### What the task requires:
List every line below that contains the string "Open", copying each one in full.

### Data for this exercise:
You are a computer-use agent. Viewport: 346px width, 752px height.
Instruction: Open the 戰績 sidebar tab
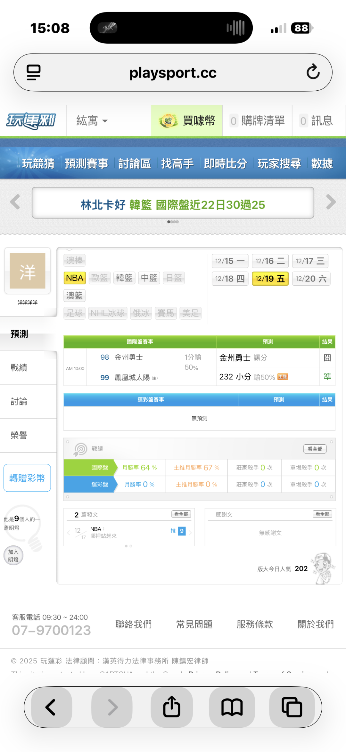click(19, 368)

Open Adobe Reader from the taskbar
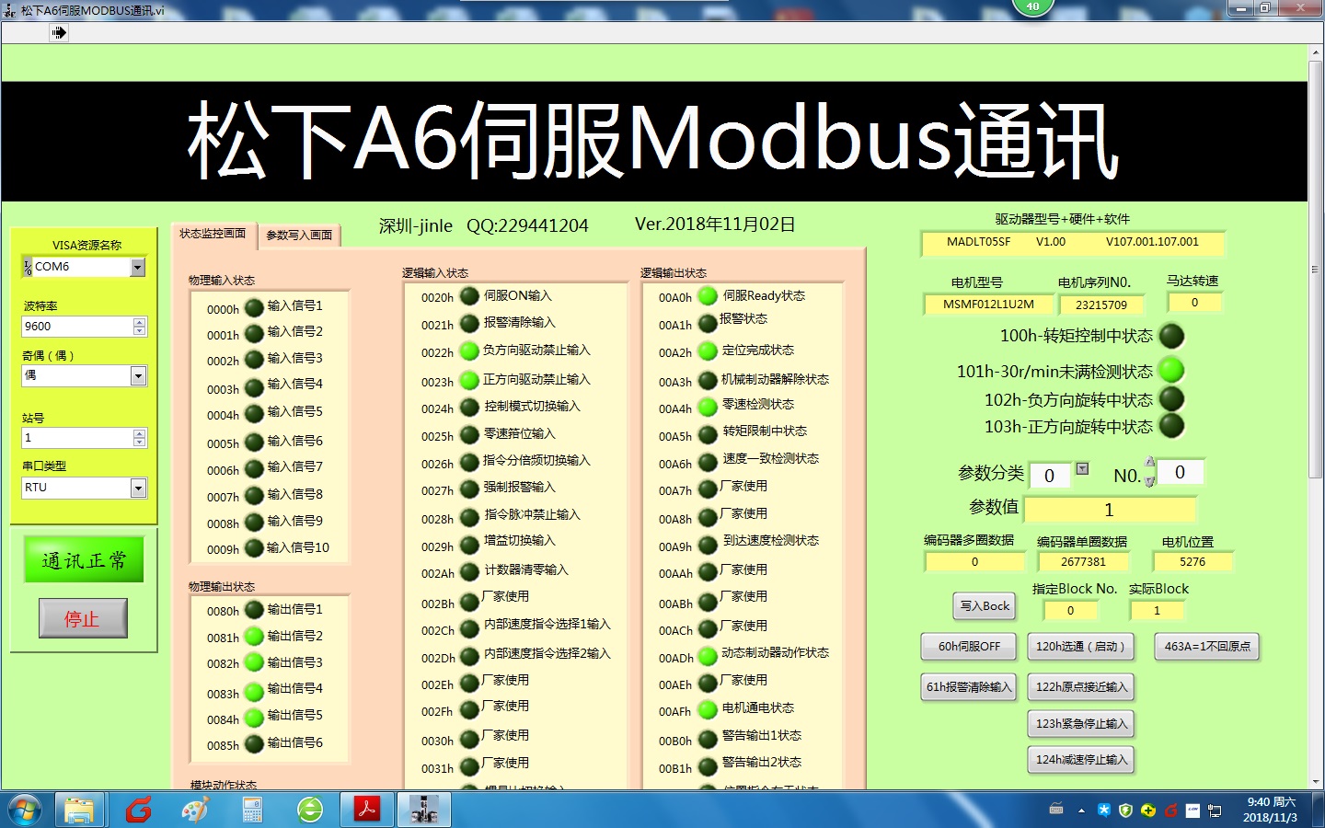click(x=367, y=810)
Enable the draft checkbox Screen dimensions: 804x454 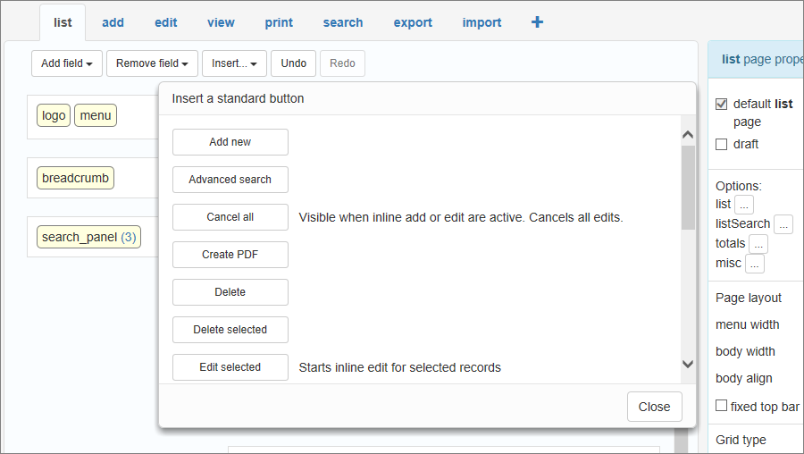(722, 144)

### Complete answer:
Instruction: Open the 戰績 sidebar tab
Open Adobe Reader from the taskbar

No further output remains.